### YOUR ASSIGNMENT
Please copy, word for word, the line holding "Task: Jump to first record navigation arrow" and each line that follows it through the end of the entries, omitting any pictures.

[Records from a dataset]
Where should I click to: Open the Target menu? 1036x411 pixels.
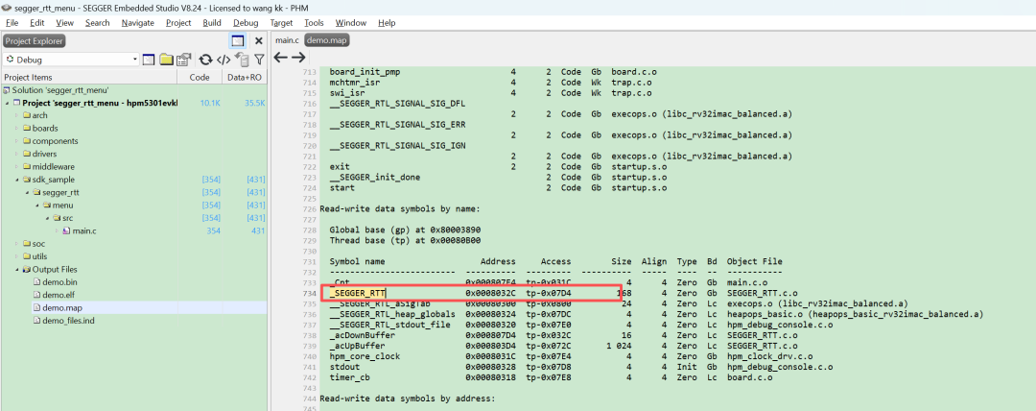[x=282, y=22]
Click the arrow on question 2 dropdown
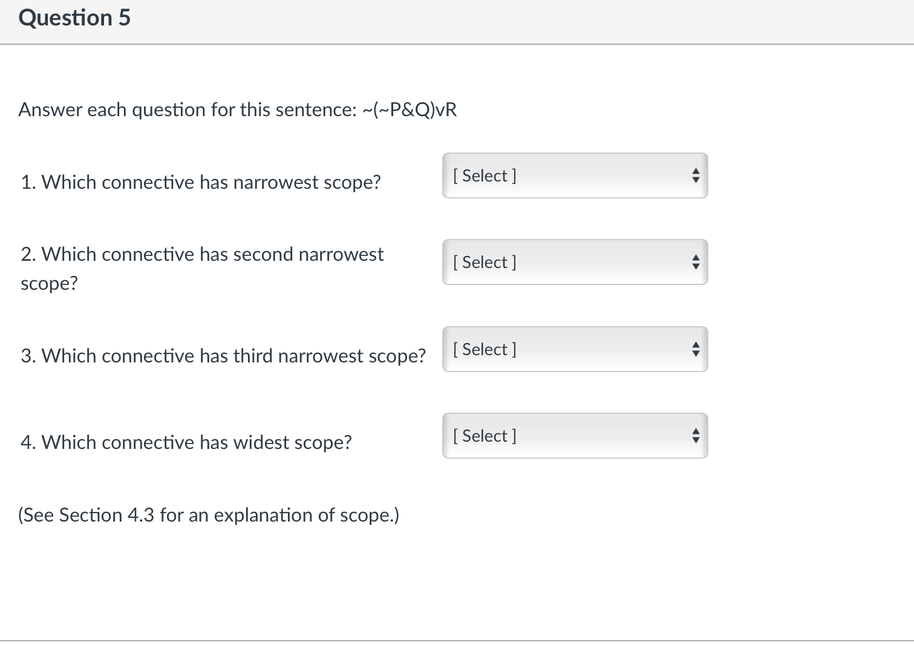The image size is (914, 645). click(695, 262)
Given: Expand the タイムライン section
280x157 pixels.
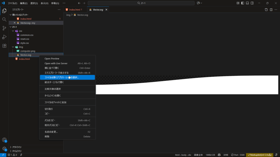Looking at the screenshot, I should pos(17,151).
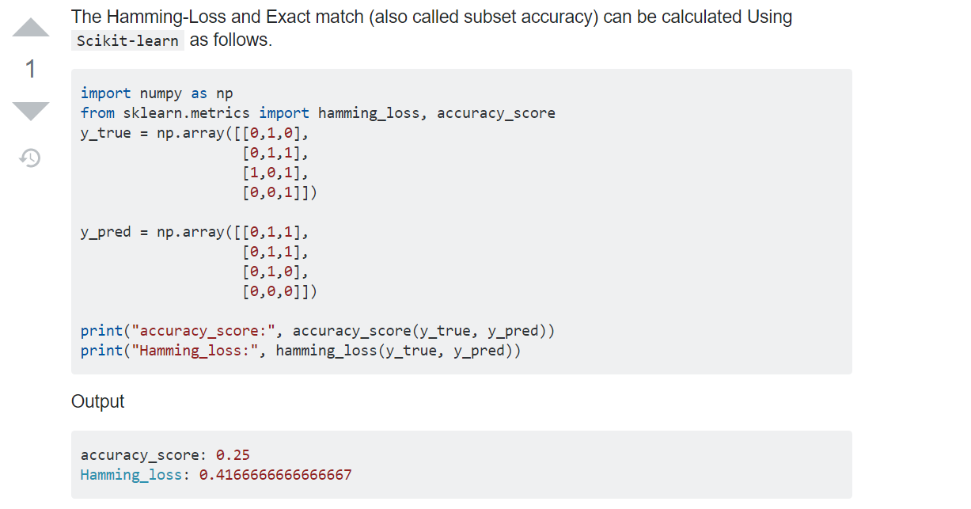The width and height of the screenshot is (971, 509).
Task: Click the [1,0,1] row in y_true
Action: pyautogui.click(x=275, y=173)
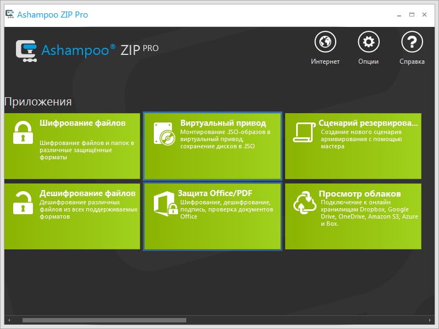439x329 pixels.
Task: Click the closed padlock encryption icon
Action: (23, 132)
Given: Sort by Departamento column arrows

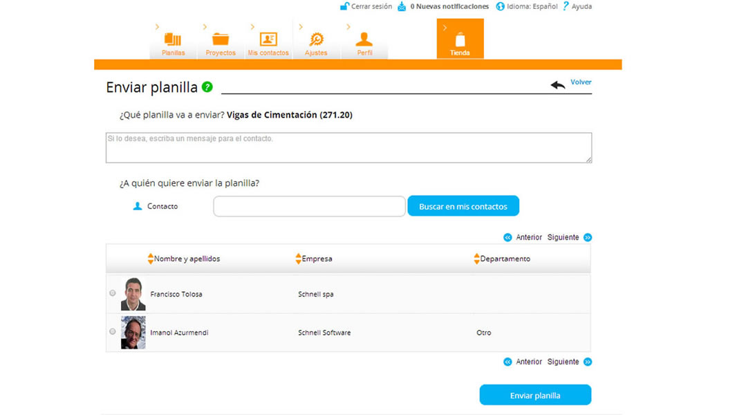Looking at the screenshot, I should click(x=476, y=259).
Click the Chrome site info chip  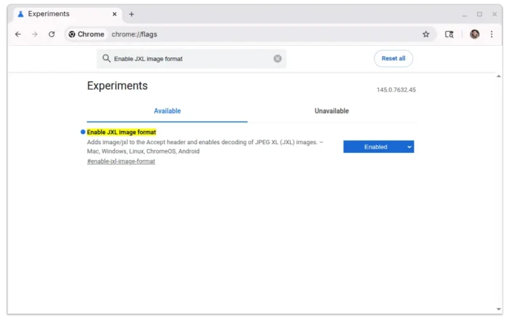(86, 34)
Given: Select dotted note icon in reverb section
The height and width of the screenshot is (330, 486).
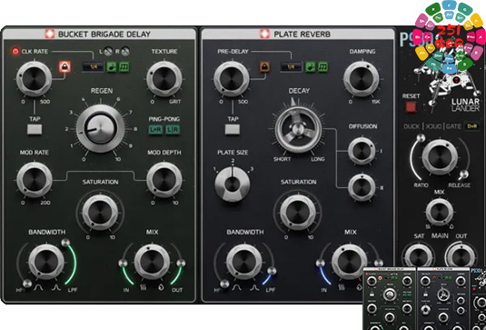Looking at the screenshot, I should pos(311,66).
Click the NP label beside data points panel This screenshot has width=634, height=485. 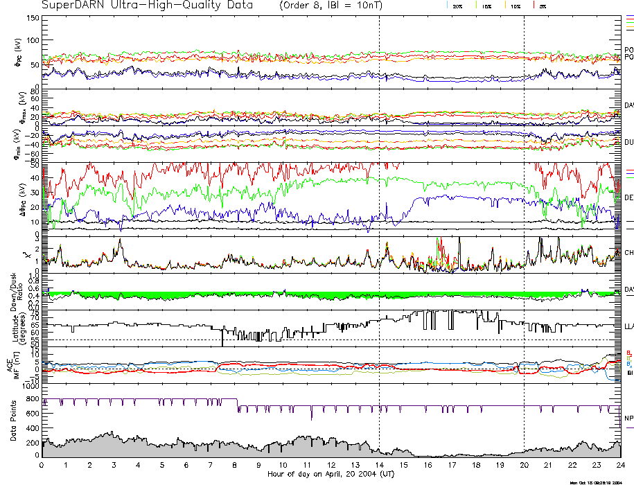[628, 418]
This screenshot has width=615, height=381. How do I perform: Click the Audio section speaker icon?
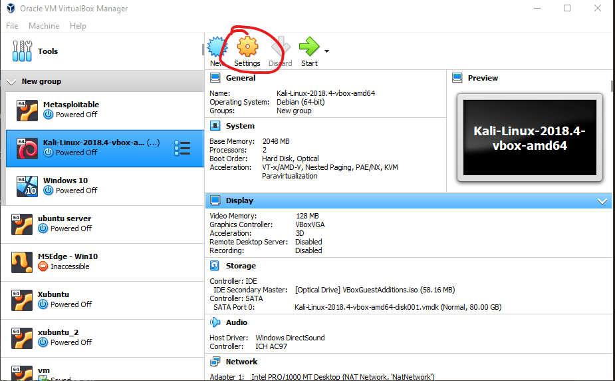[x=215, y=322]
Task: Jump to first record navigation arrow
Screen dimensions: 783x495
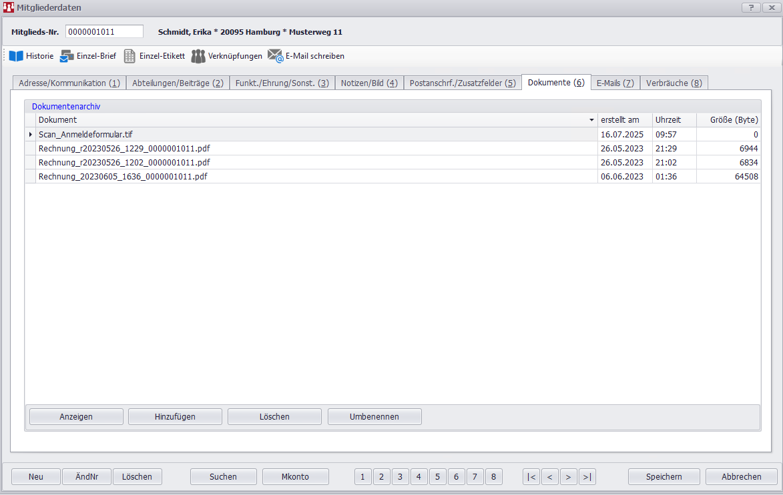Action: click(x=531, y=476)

### TASK RESPONSE
Task: Jump to first record navigation arrow
Screen dimensions: 783x495
Action: click(x=531, y=476)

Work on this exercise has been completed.